━━━ AVAILABLE RECORDS ━━━
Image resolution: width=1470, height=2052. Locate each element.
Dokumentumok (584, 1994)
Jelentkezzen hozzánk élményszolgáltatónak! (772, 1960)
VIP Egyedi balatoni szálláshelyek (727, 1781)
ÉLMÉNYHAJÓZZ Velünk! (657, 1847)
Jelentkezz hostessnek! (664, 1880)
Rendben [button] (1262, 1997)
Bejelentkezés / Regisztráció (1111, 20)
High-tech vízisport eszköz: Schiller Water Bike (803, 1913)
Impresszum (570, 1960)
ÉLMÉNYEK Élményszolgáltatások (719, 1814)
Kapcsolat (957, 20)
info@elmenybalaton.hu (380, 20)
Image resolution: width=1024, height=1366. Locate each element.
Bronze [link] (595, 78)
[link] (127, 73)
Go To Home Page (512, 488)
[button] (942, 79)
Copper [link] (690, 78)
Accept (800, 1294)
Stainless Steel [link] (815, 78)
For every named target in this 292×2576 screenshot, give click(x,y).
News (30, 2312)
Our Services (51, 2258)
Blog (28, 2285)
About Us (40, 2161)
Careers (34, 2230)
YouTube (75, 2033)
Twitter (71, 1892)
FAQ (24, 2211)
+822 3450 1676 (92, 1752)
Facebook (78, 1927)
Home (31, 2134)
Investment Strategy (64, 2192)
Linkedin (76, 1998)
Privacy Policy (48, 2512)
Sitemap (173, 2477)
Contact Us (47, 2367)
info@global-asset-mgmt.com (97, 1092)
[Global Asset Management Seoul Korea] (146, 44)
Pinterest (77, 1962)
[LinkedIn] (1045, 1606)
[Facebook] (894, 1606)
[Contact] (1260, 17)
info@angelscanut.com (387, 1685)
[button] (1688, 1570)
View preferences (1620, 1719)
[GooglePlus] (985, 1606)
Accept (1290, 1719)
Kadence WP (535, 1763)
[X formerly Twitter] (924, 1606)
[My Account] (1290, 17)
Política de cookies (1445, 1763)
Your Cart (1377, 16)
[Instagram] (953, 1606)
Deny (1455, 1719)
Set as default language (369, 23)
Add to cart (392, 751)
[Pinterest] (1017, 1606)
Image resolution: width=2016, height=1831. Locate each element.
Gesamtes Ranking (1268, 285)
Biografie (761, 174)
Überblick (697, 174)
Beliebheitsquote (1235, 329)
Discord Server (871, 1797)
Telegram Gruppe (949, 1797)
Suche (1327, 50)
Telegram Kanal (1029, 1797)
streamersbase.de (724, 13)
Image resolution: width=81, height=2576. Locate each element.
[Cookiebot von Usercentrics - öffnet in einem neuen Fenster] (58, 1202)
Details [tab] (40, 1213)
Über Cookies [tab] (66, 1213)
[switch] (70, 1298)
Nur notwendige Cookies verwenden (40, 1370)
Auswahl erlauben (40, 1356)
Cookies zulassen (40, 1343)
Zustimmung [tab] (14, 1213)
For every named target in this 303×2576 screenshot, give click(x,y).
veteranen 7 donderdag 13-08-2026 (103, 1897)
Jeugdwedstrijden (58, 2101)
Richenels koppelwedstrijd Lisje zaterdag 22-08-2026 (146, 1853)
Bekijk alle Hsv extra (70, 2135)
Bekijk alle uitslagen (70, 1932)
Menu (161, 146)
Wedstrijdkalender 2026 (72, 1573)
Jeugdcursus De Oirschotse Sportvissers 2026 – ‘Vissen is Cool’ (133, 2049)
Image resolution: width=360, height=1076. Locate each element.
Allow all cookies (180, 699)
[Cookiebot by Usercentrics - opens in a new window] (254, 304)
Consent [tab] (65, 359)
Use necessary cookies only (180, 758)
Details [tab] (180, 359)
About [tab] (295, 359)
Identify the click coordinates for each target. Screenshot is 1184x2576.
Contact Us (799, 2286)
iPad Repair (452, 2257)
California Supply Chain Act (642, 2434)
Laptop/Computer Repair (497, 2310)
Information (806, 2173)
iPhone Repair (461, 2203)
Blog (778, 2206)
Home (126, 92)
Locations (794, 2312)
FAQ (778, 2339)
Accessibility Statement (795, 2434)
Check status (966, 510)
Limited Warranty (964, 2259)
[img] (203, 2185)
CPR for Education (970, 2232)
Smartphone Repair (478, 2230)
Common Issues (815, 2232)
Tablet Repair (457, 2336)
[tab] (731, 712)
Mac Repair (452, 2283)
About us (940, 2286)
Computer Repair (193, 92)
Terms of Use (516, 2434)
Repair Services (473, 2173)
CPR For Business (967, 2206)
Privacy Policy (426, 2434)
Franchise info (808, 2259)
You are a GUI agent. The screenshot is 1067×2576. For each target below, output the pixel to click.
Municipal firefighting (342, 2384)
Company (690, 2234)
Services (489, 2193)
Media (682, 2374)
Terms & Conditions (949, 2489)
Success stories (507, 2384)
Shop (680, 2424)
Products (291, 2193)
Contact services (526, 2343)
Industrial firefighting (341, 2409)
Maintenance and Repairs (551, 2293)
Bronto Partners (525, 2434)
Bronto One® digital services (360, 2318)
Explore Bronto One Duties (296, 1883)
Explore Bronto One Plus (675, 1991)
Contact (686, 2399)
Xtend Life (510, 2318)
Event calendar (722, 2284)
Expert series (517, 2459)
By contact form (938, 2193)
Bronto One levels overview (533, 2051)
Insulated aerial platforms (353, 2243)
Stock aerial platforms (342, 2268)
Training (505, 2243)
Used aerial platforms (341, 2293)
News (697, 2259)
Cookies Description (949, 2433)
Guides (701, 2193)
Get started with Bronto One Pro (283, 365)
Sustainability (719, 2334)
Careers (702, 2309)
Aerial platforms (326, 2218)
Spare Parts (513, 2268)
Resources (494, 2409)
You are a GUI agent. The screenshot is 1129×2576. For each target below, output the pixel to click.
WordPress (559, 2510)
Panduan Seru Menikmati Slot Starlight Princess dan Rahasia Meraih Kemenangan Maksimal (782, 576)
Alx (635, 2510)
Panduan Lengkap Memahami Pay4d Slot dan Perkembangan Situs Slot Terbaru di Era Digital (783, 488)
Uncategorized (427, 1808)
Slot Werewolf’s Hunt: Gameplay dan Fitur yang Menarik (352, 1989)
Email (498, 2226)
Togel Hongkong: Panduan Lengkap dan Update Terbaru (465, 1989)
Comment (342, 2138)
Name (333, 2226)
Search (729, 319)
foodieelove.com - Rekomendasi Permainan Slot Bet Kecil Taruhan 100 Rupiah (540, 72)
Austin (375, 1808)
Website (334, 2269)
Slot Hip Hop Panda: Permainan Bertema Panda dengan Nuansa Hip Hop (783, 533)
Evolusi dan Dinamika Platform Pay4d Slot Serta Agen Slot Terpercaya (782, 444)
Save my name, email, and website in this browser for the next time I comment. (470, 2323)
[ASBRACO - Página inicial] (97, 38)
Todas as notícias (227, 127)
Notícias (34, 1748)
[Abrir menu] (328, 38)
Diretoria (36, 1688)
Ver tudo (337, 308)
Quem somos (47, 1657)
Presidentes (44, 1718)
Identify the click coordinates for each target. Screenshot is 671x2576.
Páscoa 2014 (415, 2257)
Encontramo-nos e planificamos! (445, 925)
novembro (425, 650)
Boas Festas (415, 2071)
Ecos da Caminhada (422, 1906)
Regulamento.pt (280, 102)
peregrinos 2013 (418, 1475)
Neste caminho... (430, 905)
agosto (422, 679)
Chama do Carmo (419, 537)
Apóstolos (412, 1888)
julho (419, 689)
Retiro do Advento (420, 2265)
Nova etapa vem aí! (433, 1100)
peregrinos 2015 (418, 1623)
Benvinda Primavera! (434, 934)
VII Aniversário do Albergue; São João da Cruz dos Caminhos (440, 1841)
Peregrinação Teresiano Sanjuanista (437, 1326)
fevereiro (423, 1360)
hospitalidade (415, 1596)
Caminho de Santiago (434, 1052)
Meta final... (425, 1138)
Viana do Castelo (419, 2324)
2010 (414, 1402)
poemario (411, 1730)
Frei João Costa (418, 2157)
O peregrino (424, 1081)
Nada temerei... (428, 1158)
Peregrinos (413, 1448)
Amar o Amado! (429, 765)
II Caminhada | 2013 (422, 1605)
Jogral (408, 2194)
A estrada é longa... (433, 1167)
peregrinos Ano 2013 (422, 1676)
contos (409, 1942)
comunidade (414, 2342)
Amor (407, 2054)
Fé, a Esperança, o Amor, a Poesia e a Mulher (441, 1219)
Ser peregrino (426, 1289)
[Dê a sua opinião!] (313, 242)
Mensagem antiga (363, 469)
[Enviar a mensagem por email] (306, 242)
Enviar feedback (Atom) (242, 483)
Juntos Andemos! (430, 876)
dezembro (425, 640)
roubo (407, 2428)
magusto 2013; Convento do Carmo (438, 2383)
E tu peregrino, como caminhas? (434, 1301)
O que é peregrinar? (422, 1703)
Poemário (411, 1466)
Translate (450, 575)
━━━
Return all lines above that mention the word "this".

For every named target in this 292×2576 screenshot, give click(x,y).
For every named target in this 303×2576 screenshot, give click(x,y).
Save my name, email, and website in this browser for the next time I comment. (470, 2323)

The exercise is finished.